# Activity
Reproduce the data word for word, keeping every line complete.

=== Begin Enclosure ===

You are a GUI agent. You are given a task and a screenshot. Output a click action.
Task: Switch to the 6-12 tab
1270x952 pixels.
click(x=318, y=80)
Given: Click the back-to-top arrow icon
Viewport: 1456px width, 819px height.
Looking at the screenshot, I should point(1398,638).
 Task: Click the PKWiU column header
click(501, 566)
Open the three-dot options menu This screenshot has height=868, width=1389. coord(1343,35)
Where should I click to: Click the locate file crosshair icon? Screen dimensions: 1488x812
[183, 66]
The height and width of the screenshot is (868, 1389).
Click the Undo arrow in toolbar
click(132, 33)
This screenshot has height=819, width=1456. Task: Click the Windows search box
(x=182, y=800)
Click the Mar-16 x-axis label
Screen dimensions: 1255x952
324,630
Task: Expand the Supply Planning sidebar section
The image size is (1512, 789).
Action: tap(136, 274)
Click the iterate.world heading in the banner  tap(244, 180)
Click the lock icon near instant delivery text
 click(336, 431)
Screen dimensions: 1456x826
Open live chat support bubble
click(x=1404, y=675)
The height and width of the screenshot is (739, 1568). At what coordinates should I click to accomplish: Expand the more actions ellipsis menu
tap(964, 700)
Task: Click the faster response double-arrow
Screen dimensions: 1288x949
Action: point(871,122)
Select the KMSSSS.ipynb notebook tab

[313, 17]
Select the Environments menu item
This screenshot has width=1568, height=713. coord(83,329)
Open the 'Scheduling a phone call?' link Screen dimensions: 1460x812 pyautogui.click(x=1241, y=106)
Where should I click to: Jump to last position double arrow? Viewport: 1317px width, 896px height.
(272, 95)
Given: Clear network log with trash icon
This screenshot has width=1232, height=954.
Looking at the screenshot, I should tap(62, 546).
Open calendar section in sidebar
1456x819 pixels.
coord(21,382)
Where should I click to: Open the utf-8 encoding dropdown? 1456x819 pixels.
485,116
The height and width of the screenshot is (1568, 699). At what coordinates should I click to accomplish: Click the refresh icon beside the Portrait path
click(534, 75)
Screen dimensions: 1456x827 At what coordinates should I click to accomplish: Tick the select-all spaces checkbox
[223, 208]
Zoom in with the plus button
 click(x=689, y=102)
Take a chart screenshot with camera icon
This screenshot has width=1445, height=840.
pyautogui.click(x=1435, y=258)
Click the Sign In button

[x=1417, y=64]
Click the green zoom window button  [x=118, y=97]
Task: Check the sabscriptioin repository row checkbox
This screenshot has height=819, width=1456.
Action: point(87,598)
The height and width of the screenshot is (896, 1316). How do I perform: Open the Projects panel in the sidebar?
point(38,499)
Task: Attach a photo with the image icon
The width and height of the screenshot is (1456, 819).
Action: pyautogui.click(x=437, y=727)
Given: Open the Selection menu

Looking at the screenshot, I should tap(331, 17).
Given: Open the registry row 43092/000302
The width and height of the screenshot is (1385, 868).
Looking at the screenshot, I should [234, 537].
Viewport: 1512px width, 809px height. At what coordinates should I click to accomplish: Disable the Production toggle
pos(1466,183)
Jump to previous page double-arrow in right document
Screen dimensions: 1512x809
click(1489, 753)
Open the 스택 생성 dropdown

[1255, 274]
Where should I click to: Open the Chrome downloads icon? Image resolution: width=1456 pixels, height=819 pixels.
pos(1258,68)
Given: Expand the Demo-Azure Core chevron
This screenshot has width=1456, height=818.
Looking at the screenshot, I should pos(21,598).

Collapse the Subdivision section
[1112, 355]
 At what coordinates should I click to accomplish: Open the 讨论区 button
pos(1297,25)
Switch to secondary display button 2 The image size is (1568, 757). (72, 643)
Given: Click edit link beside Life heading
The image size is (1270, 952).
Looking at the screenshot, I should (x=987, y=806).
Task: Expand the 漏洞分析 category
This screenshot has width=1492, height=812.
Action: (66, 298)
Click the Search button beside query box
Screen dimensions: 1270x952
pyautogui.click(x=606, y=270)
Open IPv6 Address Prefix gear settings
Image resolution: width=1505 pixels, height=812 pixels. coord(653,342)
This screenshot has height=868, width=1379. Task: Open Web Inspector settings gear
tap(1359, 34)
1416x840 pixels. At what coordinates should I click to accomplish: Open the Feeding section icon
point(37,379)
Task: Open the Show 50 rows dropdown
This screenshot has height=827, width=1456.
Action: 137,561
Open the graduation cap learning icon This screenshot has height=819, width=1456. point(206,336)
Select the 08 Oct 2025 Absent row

=== End Enclosure ===

# Result for this exercise
You are a GUI agent. You are given a task and a screenshot. Output a click action.
Task: Switch to the 6-12 tab
1270x952 pixels.
click(x=318, y=80)
Given: Click the back-to-top arrow icon
Viewport: 1456px width, 819px height.
Looking at the screenshot, I should point(1398,638).
 Task: Click the PKWiU column header
click(501, 566)
Open the three-dot options menu This screenshot has height=868, width=1389. coord(1343,35)
Where should I click to: Click the locate file crosshair icon? Screen dimensions: 1488x812
[183, 66]
The height and width of the screenshot is (868, 1389).
Click the Undo arrow in toolbar
click(132, 33)
This screenshot has height=819, width=1456. Task: Click the Windows search box
(x=182, y=800)
Click the Mar-16 x-axis label
Screen dimensions: 1255x952
324,630
Task: Expand the Supply Planning sidebar section
The image size is (1512, 789).
Action: tap(136, 274)
Click the iterate.world heading in the banner  tap(244, 180)
Click the lock icon near instant delivery text
 click(336, 431)
Screen dimensions: 1456x826
Open live chat support bubble
click(x=1404, y=675)
The height and width of the screenshot is (739, 1568). At what coordinates should I click to accomplish: Expand the more actions ellipsis menu
tap(964, 700)
Task: Click the faster response double-arrow
Screen dimensions: 1288x949
Action: point(871,122)
Select the KMSSSS.ipynb notebook tab

[313, 17]
Select the Environments menu item
This screenshot has width=1568, height=713. coord(83,329)
Open the 'Scheduling a phone call?' link Screen dimensions: 1460x812 pyautogui.click(x=1241, y=106)
Where should I click to: Jump to last position double arrow? Viewport: 1317px width, 896px height.
(272, 95)
Given: Clear network log with trash icon
This screenshot has width=1232, height=954.
Looking at the screenshot, I should tap(62, 546).
Open calendar section in sidebar
1456x819 pixels.
coord(21,382)
Where should I click to: Open the utf-8 encoding dropdown? 1456x819 pixels.
485,116
The height and width of the screenshot is (1568, 699). At what coordinates should I click to accomplish: Click the refresh icon beside the Portrait path
click(534, 75)
Screen dimensions: 1456x827 At what coordinates should I click to accomplish: Tick the select-all spaces checkbox
[223, 208]
Zoom in with the plus button
 click(x=689, y=102)
Take a chart screenshot with camera icon
This screenshot has width=1445, height=840.
pyautogui.click(x=1435, y=258)
Click the Sign In button

[x=1417, y=64]
Click the green zoom window button  [x=118, y=97]
Task: Check the sabscriptioin repository row checkbox
This screenshot has height=819, width=1456.
Action: point(87,598)
The height and width of the screenshot is (896, 1316). How do I perform: Open the Projects panel in the sidebar?
point(38,499)
Task: Attach a photo with the image icon
The width and height of the screenshot is (1456, 819).
Action: pyautogui.click(x=437, y=727)
Given: Open the Selection menu

Looking at the screenshot, I should tap(331, 17).
Given: Open the registry row 43092/000302
The width and height of the screenshot is (1385, 868).
Looking at the screenshot, I should [234, 537].
Viewport: 1512px width, 809px height. At what coordinates should I click to accomplish: Disable the Production toggle
pos(1466,183)
Jump to previous page double-arrow in right document
Screen dimensions: 1512x809
click(1489, 753)
Open the 스택 생성 dropdown

[1255, 274]
Where should I click to: Open the Chrome downloads icon? Image resolution: width=1456 pixels, height=819 pixels.
pos(1258,68)
Given: Expand the Demo-Azure Core chevron
This screenshot has width=1456, height=818.
Looking at the screenshot, I should pos(21,598).

Collapse the Subdivision section
[1112, 355]
 At what coordinates should I click to accomplish: Open the 讨论区 button
pos(1297,25)
Switch to secondary display button 2 The image size is (1568, 757). (72, 643)
Given: Click edit link beside Life heading
The image size is (1270, 952).
Looking at the screenshot, I should (x=987, y=806).
Task: Expand the 漏洞分析 category
This screenshot has width=1492, height=812.
Action: (66, 298)
Click the Search button beside query box
Screen dimensions: 1270x952
pyautogui.click(x=606, y=270)
Open IPv6 Address Prefix gear settings
Image resolution: width=1505 pixels, height=812 pixels. coord(653,342)
This screenshot has height=868, width=1379. Task: Open Web Inspector settings gear
tap(1359, 34)
1416x840 pixels. At what coordinates should I click to accomplish: Open the Feeding section icon
point(37,379)
Task: Open the Show 50 rows dropdown
This screenshot has height=827, width=1456.
Action: 137,561
Open the graduation cap learning icon This screenshot has height=819, width=1456. point(206,336)
Select the 08 Oct 2025 Absent row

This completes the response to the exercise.